ASSIGNED TASK - Write out exactly the lines below that run from the one containing "The image size is (1346, 871)." through the one containing "Task: Open the 登录异常专用 Steam card", both included, with no other lines.

** SUPPLIED DATA follows **

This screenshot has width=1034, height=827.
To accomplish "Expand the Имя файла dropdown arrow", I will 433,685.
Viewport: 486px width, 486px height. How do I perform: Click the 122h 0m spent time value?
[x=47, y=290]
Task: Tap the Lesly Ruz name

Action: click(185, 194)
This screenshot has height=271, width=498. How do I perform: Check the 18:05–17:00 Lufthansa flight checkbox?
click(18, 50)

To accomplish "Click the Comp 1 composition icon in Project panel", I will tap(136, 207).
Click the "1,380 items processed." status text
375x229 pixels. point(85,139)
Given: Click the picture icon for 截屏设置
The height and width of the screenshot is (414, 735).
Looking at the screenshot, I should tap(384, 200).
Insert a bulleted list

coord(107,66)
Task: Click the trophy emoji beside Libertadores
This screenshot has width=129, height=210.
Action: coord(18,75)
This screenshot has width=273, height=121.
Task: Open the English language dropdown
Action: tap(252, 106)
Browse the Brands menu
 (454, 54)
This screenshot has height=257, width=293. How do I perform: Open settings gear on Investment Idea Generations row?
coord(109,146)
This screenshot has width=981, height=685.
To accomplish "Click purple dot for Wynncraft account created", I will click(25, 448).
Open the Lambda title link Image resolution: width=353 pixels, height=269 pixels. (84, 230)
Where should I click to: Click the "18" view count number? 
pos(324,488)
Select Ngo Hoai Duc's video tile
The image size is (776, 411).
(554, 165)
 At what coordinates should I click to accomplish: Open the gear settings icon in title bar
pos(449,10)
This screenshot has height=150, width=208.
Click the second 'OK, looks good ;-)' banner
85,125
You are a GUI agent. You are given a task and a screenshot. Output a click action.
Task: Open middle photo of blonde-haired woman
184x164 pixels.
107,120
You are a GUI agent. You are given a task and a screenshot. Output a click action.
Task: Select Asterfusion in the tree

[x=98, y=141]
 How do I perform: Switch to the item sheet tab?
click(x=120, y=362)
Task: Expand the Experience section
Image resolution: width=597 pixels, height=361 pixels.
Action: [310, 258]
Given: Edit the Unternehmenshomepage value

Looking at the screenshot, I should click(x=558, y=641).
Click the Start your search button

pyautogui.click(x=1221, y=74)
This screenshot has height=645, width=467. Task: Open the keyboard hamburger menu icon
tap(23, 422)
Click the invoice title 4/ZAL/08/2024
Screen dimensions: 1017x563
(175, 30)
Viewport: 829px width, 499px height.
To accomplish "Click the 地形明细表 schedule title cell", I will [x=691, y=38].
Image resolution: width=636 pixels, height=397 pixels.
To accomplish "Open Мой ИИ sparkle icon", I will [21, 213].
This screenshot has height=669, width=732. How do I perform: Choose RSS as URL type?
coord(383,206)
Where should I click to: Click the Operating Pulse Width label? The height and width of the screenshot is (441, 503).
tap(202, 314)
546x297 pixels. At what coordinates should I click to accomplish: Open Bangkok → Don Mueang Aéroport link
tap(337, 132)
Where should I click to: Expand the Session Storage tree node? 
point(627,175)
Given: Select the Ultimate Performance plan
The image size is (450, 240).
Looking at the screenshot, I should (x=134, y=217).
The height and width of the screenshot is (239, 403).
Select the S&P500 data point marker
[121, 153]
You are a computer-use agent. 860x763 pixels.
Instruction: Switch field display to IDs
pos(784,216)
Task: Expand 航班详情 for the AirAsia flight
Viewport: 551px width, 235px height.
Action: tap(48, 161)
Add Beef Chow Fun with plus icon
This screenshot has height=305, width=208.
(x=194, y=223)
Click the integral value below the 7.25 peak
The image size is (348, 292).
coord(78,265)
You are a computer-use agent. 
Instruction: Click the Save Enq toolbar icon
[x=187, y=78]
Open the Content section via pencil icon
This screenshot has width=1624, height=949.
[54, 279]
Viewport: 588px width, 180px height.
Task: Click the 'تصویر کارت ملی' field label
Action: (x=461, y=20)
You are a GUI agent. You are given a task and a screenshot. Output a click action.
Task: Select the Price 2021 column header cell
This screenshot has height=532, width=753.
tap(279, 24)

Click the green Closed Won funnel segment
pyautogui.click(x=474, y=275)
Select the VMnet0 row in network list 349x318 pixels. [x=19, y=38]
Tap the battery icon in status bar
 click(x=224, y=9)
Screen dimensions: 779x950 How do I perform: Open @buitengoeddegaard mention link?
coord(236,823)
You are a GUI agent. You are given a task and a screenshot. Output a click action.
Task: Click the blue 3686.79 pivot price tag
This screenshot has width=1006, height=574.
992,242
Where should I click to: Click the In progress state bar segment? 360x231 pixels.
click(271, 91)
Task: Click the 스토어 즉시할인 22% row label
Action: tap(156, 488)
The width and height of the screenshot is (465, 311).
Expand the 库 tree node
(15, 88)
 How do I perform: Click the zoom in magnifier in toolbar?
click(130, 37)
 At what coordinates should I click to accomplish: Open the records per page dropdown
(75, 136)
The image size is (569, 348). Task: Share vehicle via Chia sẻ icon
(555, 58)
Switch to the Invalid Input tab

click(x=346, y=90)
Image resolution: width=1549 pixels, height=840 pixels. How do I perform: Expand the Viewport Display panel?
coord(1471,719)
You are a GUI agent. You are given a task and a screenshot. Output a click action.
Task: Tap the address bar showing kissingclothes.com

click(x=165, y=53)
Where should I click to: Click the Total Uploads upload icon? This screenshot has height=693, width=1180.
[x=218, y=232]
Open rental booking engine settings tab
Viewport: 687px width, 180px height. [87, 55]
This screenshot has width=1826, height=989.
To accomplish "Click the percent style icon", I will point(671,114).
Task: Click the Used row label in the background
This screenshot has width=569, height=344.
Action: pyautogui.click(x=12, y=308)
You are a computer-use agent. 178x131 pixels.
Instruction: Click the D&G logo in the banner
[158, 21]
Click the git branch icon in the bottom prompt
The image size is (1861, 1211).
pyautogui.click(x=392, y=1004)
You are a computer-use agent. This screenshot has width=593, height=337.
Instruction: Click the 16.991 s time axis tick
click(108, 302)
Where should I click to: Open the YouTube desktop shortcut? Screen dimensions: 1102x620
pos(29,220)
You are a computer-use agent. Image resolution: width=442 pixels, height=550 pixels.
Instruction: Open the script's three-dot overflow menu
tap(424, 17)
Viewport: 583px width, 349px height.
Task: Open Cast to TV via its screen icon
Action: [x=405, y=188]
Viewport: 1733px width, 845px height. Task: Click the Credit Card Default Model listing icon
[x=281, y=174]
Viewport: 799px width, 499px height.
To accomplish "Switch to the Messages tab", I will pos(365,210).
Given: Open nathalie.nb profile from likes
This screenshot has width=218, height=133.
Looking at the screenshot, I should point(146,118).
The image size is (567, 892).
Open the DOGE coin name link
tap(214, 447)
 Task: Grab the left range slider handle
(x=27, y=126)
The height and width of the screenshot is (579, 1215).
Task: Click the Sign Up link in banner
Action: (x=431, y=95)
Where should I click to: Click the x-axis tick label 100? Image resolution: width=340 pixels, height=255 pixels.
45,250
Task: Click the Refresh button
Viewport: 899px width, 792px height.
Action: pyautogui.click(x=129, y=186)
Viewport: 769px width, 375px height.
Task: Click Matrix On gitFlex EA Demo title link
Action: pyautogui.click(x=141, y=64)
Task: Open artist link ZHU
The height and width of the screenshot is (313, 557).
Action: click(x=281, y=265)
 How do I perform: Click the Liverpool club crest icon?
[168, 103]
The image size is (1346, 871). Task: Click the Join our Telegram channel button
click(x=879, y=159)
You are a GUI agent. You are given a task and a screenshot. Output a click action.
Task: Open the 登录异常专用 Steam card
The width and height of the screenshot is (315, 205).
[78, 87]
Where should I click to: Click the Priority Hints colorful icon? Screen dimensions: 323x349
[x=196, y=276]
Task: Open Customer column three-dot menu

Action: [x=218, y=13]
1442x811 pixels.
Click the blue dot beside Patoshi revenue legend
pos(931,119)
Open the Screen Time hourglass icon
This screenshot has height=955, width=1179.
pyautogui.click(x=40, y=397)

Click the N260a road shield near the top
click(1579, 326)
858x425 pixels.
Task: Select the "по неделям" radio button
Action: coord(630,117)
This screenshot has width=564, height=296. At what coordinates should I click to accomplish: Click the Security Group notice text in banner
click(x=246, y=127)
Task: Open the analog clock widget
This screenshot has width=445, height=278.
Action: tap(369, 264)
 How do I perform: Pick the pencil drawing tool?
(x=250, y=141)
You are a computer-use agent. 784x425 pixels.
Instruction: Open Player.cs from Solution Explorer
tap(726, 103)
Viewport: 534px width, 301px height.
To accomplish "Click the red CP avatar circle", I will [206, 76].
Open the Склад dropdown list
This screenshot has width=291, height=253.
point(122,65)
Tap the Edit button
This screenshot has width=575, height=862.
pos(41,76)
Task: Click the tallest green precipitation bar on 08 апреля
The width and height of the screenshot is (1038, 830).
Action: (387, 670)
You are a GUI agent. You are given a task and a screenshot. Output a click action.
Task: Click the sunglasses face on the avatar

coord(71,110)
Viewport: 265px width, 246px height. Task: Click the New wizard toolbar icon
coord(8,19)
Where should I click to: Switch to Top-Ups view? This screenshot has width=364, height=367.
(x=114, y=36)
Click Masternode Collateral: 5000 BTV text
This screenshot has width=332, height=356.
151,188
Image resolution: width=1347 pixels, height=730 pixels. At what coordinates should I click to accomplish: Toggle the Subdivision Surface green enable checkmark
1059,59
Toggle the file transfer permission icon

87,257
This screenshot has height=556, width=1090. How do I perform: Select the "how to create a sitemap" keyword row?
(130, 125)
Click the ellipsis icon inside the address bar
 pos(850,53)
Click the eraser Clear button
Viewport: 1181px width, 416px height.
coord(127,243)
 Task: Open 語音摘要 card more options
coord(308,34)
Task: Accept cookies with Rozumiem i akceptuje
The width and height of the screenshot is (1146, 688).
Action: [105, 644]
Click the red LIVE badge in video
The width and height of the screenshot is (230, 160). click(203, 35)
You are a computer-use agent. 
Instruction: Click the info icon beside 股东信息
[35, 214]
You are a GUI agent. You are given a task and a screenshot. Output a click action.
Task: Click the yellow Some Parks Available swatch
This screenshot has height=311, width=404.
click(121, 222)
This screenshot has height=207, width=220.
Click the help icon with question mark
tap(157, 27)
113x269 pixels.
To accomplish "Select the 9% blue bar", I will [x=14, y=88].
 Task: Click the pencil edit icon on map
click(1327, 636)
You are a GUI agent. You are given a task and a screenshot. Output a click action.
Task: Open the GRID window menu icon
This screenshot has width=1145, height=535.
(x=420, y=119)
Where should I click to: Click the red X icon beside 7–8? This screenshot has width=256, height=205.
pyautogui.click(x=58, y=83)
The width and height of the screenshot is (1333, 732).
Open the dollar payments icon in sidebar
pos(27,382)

** End of SUPPLIED DATA **

EXERCISE RESULT -
The image size is (1346, 871). Task: Click the Join our Telegram channel button
click(x=879, y=159)
You are a GUI agent. You are given a task and a screenshot. Output a click action.
Task: Open the 登录异常专用 Steam card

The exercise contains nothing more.